• **Task inputs**
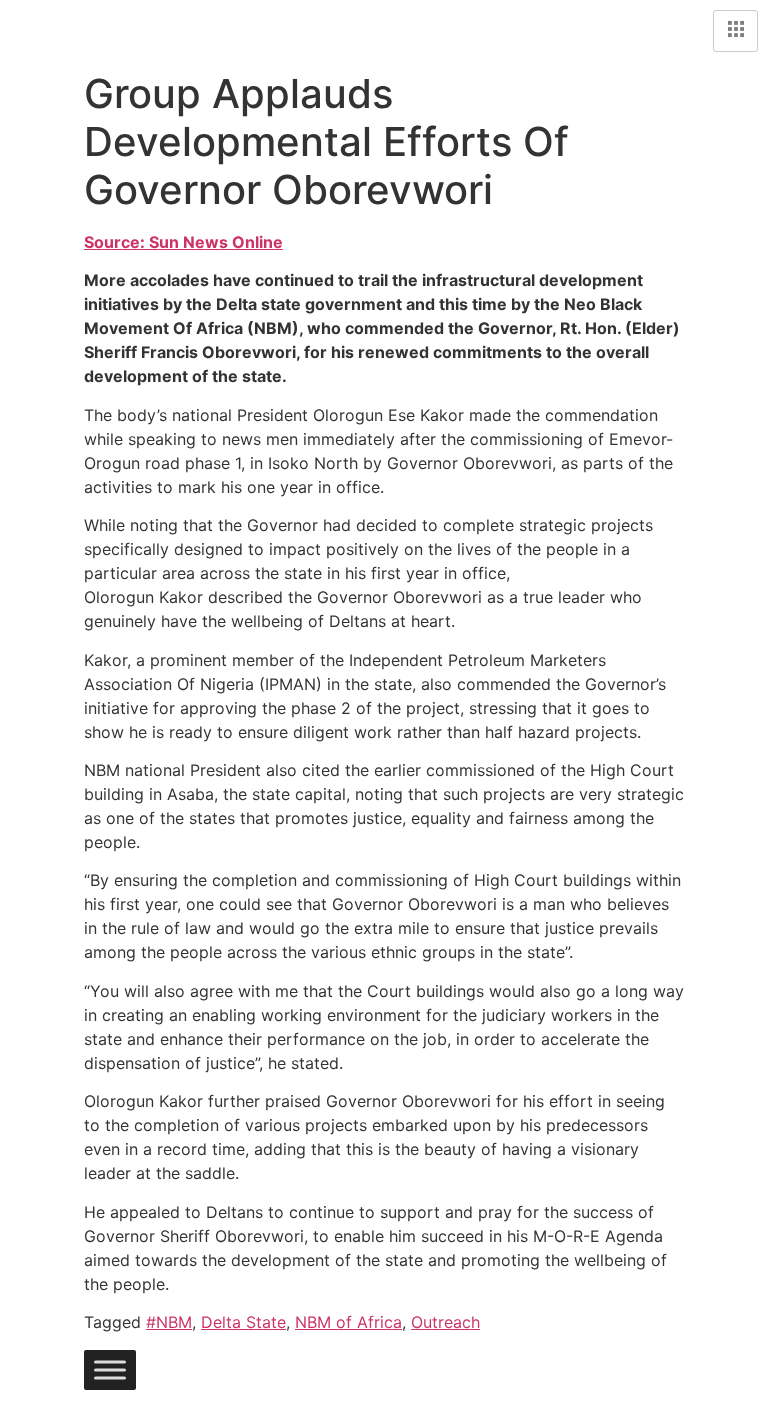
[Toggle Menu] (110, 1370)
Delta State (243, 1322)
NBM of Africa (348, 1322)
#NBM (169, 1322)
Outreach (445, 1322)
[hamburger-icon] (735, 31)
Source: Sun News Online (183, 242)
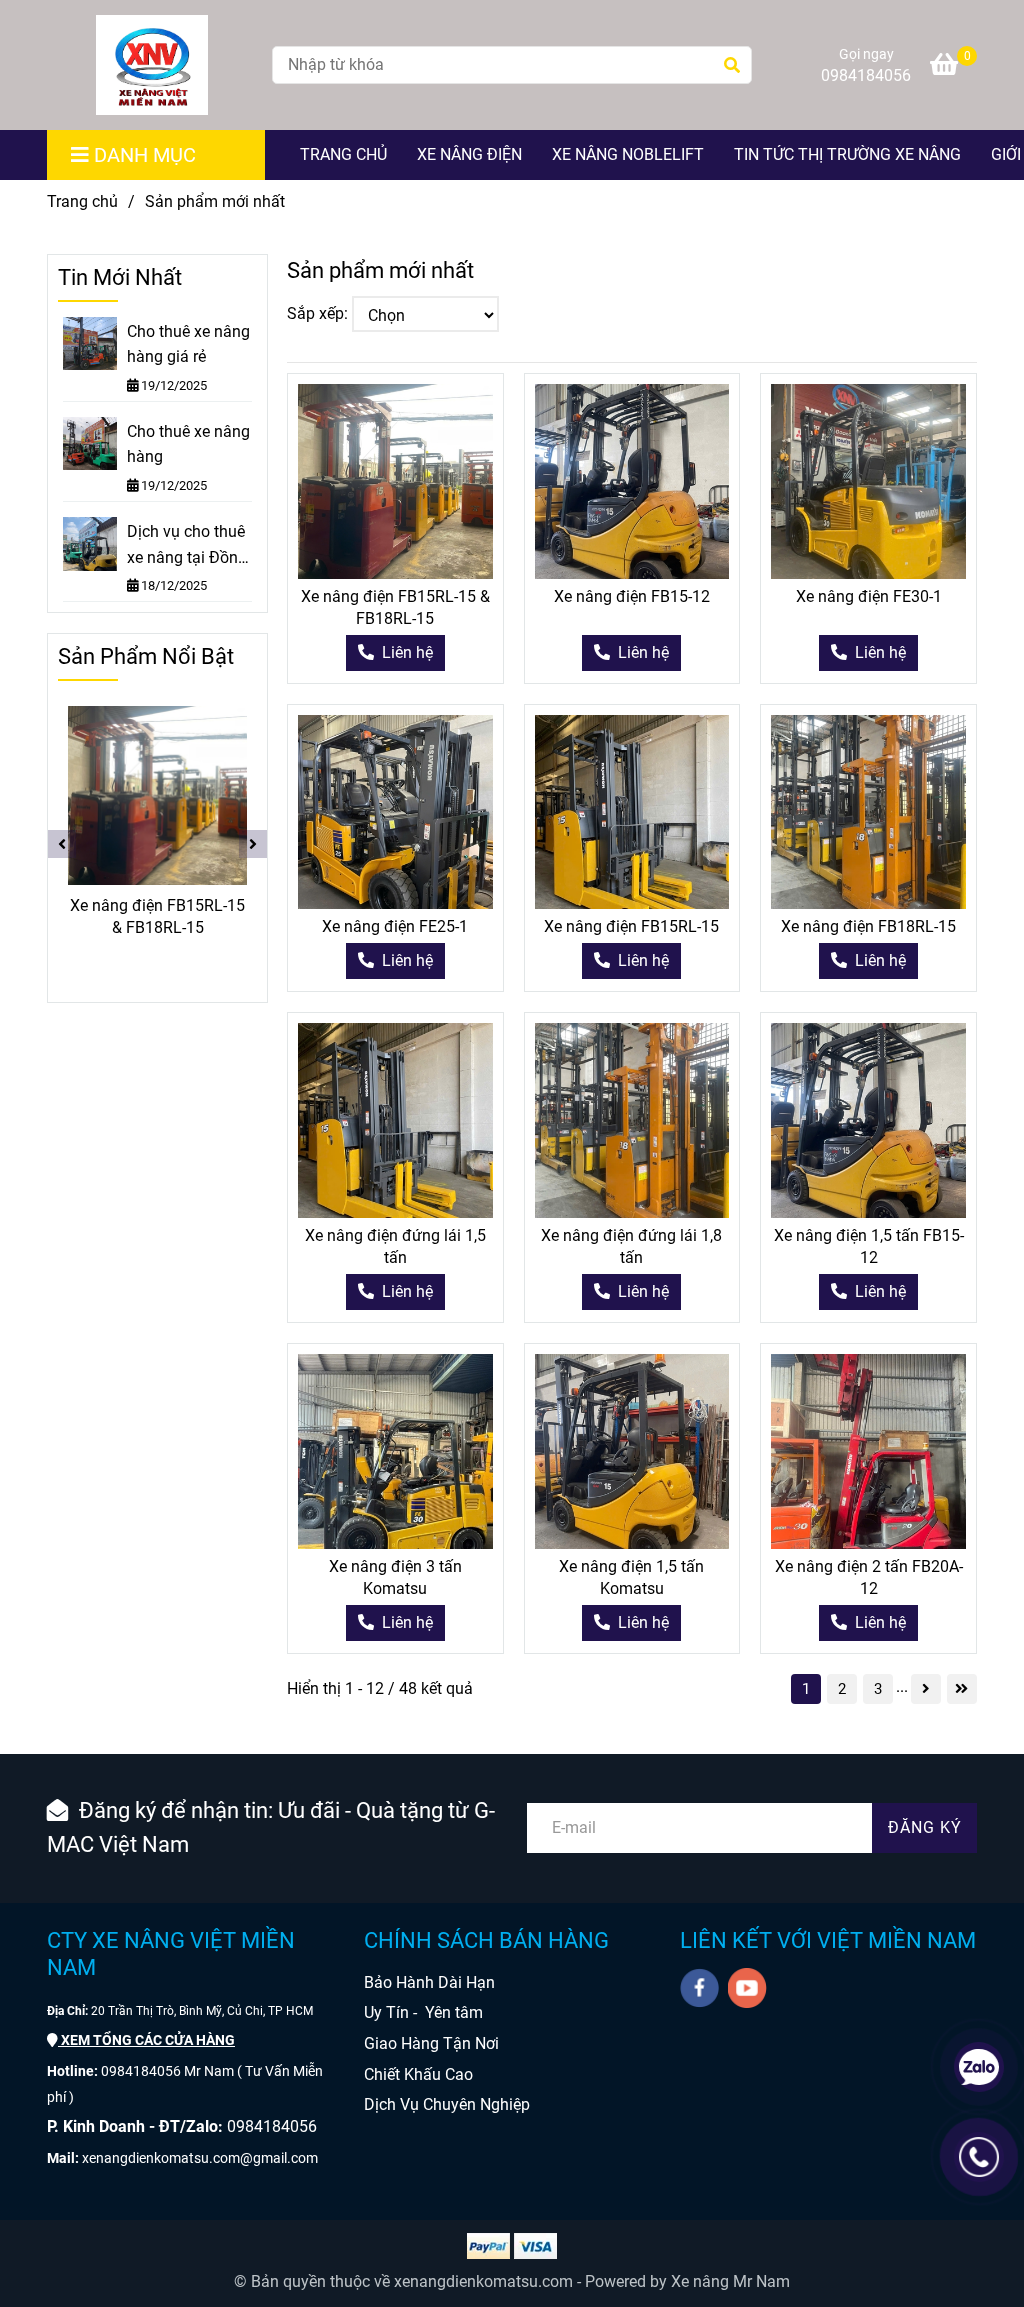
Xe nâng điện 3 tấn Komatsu (395, 1577)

• **Problem requirements**
Repeat the data verbatim, excluding all pictures.

• **Exercise answer**
[Toggle Menu] (110, 1370)
Delta State (243, 1322)
NBM of Africa (348, 1322)
#NBM (169, 1322)
Outreach (445, 1322)
[hamburger-icon] (735, 31)
Source: Sun News Online (183, 242)
Xe nâng điện 3 tấn Komatsu (395, 1577)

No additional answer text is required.